The company was founded in Valparaiso in 1863 as a subsidiary of the Liverpool shipping company Balfour Williamson (founded by the Scots Alexander Balfour and Stephen Williamson). The company was involved in the export of nitrates and wool to England, and later the west coast of the United States. The company diversified into railways, oil, minerals and other activities.

When the Chilean government annexed Easter Island in 1888, it was leased to Enrique Merlet, who sold his control to the Williamson-Balfour Company; they in turn created a subsidiary called Compania Explotadora de la Isla de Pascua (CEDIP), which ran Easter Island as a sheep farm.
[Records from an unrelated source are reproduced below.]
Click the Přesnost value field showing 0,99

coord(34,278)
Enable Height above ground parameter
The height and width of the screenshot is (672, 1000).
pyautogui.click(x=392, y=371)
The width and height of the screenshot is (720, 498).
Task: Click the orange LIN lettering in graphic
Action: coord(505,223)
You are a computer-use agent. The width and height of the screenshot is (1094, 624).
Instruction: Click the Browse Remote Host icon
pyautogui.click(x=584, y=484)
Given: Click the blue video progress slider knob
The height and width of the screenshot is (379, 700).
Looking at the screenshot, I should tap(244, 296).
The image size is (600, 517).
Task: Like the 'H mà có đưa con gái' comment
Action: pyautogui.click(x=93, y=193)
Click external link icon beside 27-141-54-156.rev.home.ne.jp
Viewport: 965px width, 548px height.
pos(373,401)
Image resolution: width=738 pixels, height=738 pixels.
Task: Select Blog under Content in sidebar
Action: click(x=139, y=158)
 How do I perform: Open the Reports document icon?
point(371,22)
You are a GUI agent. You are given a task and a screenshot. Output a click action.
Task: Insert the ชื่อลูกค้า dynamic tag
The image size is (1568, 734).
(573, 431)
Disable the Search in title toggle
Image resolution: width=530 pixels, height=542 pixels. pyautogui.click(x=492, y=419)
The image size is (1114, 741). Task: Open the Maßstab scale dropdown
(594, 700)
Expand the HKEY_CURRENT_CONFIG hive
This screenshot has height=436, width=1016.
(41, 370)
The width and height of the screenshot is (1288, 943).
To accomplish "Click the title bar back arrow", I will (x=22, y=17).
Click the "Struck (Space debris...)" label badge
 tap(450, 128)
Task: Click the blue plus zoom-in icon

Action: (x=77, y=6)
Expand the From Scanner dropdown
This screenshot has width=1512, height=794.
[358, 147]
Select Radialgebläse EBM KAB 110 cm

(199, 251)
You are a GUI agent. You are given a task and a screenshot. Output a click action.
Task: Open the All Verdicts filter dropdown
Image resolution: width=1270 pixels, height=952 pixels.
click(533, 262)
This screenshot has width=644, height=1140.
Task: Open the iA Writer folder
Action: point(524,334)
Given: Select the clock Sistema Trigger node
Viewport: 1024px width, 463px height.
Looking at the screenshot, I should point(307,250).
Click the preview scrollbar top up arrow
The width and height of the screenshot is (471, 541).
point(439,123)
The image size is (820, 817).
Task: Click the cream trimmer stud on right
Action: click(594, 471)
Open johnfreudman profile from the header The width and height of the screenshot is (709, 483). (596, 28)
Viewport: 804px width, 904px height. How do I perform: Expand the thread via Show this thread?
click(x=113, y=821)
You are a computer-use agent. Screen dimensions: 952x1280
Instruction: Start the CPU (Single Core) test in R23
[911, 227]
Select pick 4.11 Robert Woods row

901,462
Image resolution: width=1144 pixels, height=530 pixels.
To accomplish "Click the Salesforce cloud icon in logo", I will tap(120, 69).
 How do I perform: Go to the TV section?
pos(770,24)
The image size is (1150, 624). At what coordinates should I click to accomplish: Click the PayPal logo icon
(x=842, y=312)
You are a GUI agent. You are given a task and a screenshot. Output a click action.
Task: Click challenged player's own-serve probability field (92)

The company constructed a boundary wall around Hanga Roa and sheep rearing structures. During the company's rule and for several years after, the Rapa Nui people were confined to Hanga Roa, which they were not allowed to leave without permission.

In 1953, the Chilean government refused to renew their lease and transferred the island to the Chilean Navy and the sheep farming operations ceased. In 1966, the Rapa Nui of Easter Island gained full Chilean citizenship.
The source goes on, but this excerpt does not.